There are many multi-factor authentication systems available, ranging from physical tokens to smartphone apps. The best ones force you to identify yourself in real-time using a method that doesn’t go over the same network as the application itself.
For example, some multi-factor systems ask you to enter a number displayed on an app or on a physical fob. Some will send you a challenge of some kind to your smartphone and require that you respond appropriately. The idea is that, if somebody knows your password, they won’t have access to your fob or your smartphone, so they can’t supply the second authentication factor and they can’t get access.
Note that, while it’s often useful to have a smartphone app as part of the multi-factor authentication process, it’s important that the communication method with that smartphone is secure.

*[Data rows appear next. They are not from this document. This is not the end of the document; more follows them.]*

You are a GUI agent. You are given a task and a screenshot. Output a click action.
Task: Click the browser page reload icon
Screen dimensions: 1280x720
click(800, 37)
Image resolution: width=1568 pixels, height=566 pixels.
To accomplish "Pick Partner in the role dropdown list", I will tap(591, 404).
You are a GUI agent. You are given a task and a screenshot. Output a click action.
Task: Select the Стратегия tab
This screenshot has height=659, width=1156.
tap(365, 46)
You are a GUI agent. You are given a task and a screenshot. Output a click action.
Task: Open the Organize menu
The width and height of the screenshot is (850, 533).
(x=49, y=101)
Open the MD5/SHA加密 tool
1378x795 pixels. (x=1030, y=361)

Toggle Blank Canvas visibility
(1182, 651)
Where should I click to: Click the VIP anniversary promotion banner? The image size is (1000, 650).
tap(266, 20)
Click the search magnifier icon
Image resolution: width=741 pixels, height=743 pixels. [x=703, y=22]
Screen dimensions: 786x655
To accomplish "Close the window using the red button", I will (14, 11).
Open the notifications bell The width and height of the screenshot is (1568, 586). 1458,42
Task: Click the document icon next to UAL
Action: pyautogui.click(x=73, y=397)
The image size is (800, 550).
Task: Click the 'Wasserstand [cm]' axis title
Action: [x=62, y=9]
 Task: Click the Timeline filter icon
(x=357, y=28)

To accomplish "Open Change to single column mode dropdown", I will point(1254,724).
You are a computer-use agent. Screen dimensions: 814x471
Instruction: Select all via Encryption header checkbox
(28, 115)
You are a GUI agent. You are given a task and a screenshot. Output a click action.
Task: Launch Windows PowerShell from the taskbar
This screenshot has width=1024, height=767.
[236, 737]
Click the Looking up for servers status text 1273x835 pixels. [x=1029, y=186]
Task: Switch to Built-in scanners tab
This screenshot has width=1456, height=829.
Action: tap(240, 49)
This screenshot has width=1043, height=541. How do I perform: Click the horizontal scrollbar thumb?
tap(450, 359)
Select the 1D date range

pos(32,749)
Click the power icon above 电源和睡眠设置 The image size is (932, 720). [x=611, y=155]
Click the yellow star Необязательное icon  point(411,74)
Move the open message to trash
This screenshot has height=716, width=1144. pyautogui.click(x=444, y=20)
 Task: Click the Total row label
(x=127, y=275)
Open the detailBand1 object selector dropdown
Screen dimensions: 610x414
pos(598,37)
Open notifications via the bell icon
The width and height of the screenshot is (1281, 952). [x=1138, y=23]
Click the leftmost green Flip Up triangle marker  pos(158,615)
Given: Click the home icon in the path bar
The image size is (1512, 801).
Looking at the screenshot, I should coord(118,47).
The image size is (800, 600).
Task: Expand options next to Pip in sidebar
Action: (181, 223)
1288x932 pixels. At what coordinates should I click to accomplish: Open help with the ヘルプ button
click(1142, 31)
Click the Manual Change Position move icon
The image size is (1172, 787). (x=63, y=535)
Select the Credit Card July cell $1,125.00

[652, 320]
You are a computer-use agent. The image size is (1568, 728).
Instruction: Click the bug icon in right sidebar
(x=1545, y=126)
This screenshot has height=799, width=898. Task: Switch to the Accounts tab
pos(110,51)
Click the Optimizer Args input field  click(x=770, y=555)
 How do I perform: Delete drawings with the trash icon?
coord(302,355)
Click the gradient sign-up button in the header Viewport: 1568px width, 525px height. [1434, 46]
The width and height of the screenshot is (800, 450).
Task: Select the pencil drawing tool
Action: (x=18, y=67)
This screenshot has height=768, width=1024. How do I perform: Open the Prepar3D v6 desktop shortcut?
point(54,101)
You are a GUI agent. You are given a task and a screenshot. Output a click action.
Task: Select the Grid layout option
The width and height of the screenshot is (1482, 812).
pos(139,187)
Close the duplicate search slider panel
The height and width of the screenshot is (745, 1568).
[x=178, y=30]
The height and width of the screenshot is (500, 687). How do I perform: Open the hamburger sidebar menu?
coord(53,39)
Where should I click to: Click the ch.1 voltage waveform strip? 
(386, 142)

Text messages, in particular, aren’t secure and should be avoided as an authentication method.
You might need to work with your cloud service providers to find a multi-factor authentication system that’s common to all of your systems. This will make life much easier for your users.
One final consideration to note on multi-factor authentication: Some smartphone app-based authentication models send an alert to the phone and ask the user to acknowledge that whatever access being requested is legitimate. If you use this model, make sure it includes specifically what access has been requested and from where in the alert information. This way the user can hopefully avoid being tricked into confirming access to an unknown external person who has guessed their primary password.
Zero-trust doesn’t solve everything
Zero-trust is a good thing and a good idea, but it doesn’t solve all of your security problems. You can still get malware. Your software-as-a-service provider can still be compromised by a clever attacker who’s aware of flaws in the system. And there’s also the possibility of a denial of service attack that simply makes you unable to reach your systems or your data.
The most prevalent example from the last several years is ransomware. A tiny piece of malware runs on a user’s computer and automatically assumes all of that user’s access rights, including the ability to modify files. If those files are on the central corporate file server, they could cause extensive damage.
We shouldn’t be trusting the user’s computer, we should only be trusting the user. But there really isn’t an easy way to tell the difference between malware running under a user’s account and legitimate software running under that same user’s account. Imposing a finer grained authentication model in which the user has to authenticate every individual action is unworkable because they’d have to constantly authenticate themselves. (Yes, I really meant to do that. Click. And again. Click.) And then a piece of malware could sneak itself into the endless series of authentication requests and trick the user into supplying authentication credentials for a malicious action.
So zero-trust is not able to solve all of the world’s security problems. You still need to have backups to restore the encrypted files. And you need to have ways to detect malware on the endpoint. And you need to have ways to intercept command and control traffic. And so forth.
But the good news is that many of the cloud services will also help to solve some of these other problems. If you’re using Microsoft Office 365 or Google Office, then ransomware is largely defeated by the fact that these services keep extensive backups. Once you disconnect the system corrupting your data, the service can quickly restore all of your files. And these services are also extremely responsive to patching security vulnerabilities and detecting and defeating direct attacks.